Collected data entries
━━━
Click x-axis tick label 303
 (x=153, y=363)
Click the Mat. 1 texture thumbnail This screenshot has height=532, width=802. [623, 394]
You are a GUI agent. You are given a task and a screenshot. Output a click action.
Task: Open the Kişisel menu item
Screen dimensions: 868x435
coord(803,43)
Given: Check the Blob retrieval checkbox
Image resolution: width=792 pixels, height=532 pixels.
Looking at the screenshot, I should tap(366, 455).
━━━
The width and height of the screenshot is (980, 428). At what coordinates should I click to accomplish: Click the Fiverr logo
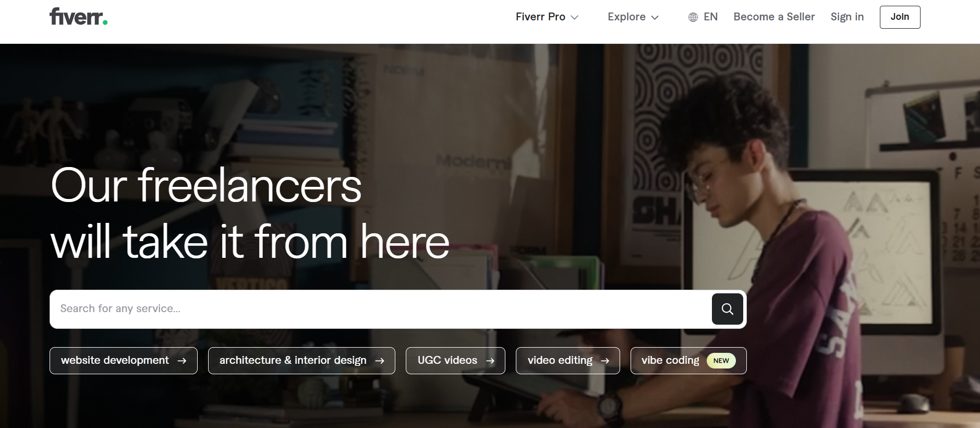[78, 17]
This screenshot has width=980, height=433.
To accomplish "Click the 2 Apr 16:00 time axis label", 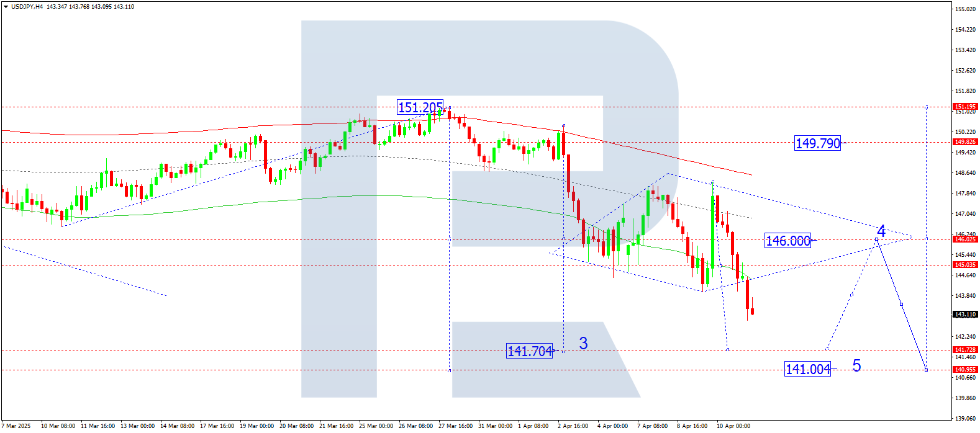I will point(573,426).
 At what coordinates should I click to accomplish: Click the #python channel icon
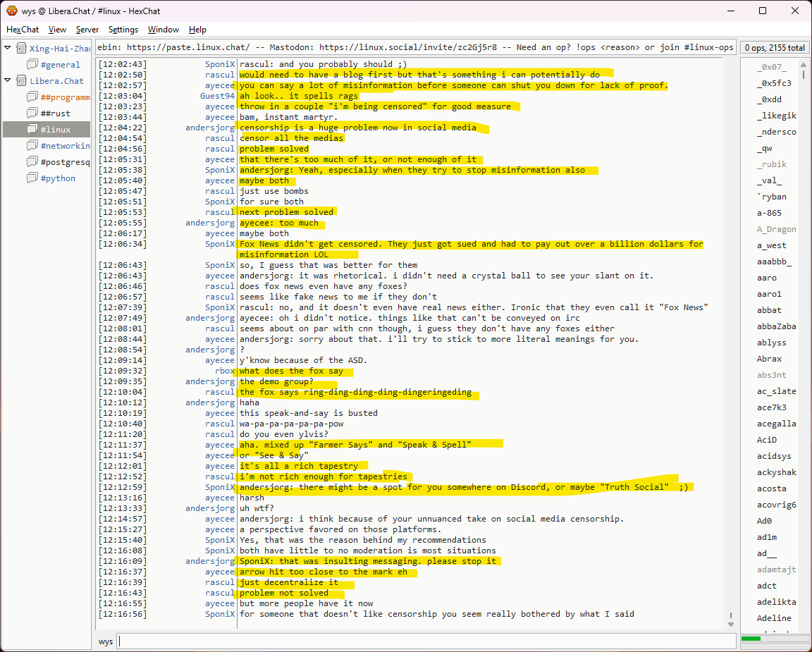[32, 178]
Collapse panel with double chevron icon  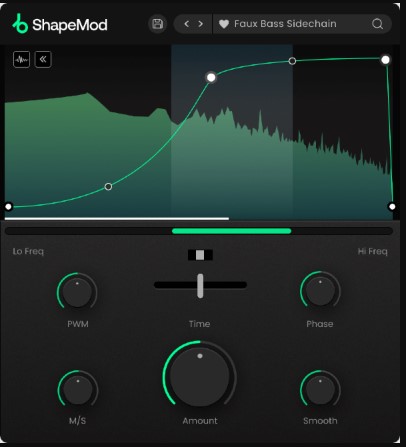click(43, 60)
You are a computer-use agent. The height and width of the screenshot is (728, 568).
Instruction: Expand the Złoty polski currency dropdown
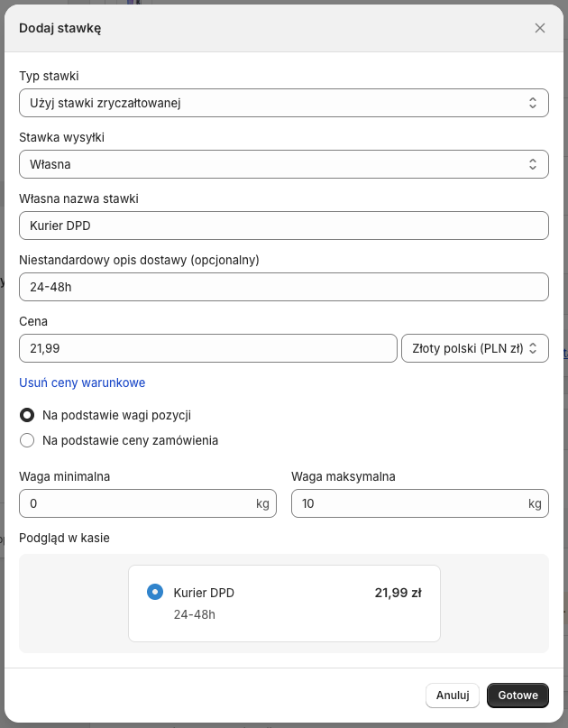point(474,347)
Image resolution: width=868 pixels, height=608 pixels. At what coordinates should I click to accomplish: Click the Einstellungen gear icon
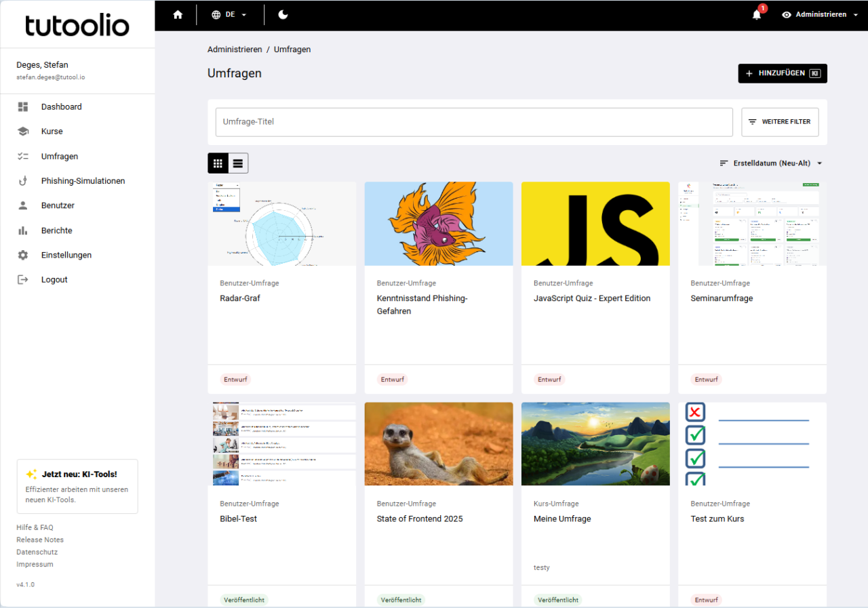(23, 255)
━━━
◆ What to work on: Among the lines above, show every one that contains the string "This".

◆ Solution to the problem:
Click the Mat. 1 texture thumbnail This screenshot has height=532, width=802. [623, 394]
This screenshot has width=980, height=433.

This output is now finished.